The combination of surgery and chemotherapy is the most common therapeutic approach for the patient with rPNET (12, 16). Complete nephrectomy complemented with resection of other affected organs or vasculature (e.g., cavotomy) is the standard surgical therapy (12). Adjuvant chemotherapy for PNET/EWS includes a VAC/IE chemotherapeutic regimen (17, 18). Radiation therapy in rPNET is indicated only in extracapsular spread of tumors and tumor residues (5, 16).
Renal PNETs are diagnosed at the advanced stage in 58% to 66% of cases (5, 19). The overall five-year survival rate for rPNETs is between 42% and 67% (5, 16). In the study of Le Deley et al. (15), which included 565 patients, the probability of disease progression or relapse was 41% (95% CI, 37% to 46%) at five years. In the retrospective study of Risi et al. (19), which included 116 published cases of rPNETs from 1975 to 2012, the median overall survival time was 24 months (95% CI 4.5 - 15.1).

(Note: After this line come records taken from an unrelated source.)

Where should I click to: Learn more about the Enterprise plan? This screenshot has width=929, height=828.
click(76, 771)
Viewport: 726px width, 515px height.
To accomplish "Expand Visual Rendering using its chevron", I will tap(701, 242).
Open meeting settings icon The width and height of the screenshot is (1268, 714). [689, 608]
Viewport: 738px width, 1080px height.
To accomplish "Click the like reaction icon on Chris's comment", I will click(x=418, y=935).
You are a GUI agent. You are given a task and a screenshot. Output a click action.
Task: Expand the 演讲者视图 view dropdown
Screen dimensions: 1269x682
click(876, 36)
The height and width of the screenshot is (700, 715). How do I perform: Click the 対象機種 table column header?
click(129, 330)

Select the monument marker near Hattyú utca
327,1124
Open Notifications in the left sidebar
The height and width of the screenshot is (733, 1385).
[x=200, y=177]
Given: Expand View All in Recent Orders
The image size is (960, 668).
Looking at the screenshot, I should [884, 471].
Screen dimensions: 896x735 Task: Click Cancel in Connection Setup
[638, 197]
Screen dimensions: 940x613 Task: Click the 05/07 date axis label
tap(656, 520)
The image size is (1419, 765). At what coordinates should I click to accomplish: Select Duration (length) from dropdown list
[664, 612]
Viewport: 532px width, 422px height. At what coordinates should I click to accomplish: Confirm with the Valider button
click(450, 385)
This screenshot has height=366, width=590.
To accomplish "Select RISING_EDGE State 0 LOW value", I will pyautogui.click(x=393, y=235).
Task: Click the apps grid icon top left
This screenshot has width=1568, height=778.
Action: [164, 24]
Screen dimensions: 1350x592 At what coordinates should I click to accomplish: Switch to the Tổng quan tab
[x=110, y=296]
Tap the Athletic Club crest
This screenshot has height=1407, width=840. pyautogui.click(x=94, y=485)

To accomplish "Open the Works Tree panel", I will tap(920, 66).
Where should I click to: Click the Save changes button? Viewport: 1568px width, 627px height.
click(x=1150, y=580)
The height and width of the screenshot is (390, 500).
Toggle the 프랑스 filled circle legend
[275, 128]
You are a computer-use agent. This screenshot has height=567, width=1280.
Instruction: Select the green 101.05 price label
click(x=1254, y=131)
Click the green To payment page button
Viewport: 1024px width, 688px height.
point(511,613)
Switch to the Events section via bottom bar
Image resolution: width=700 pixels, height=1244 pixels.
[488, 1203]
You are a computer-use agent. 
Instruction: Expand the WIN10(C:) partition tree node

Our patient was disease-free for nine years and eight months. During the first three years of follow-up, the patient was monitored by CT, and during the last six years, the patient was monitored with a combination of conventional chest radiographs and MRI of the abdomen and pelvis. To the best of the authors' knowledge, the longest individual disease-free survival period in patients with published medical records of follow-up was 8.7 years; however, the authors were unable to find specific details about treatment regimens (15).
3.1. Conclusion
Renal PNET/EWS should be placed on the list of differential diagnoses in younger symptomatic patients, in whom a variety of diagnostic tests reveal a large tumor mass, because this has a significant impact on the treatment and prognosis. Immunohistochemical and cytogenetic studies play an important role in the diagnosis of rPNET. A combination of complete nephrectomy and adjuvant chemotherapy with a VAC/IE regimen can achieve good results in the treatment of localized rPNET.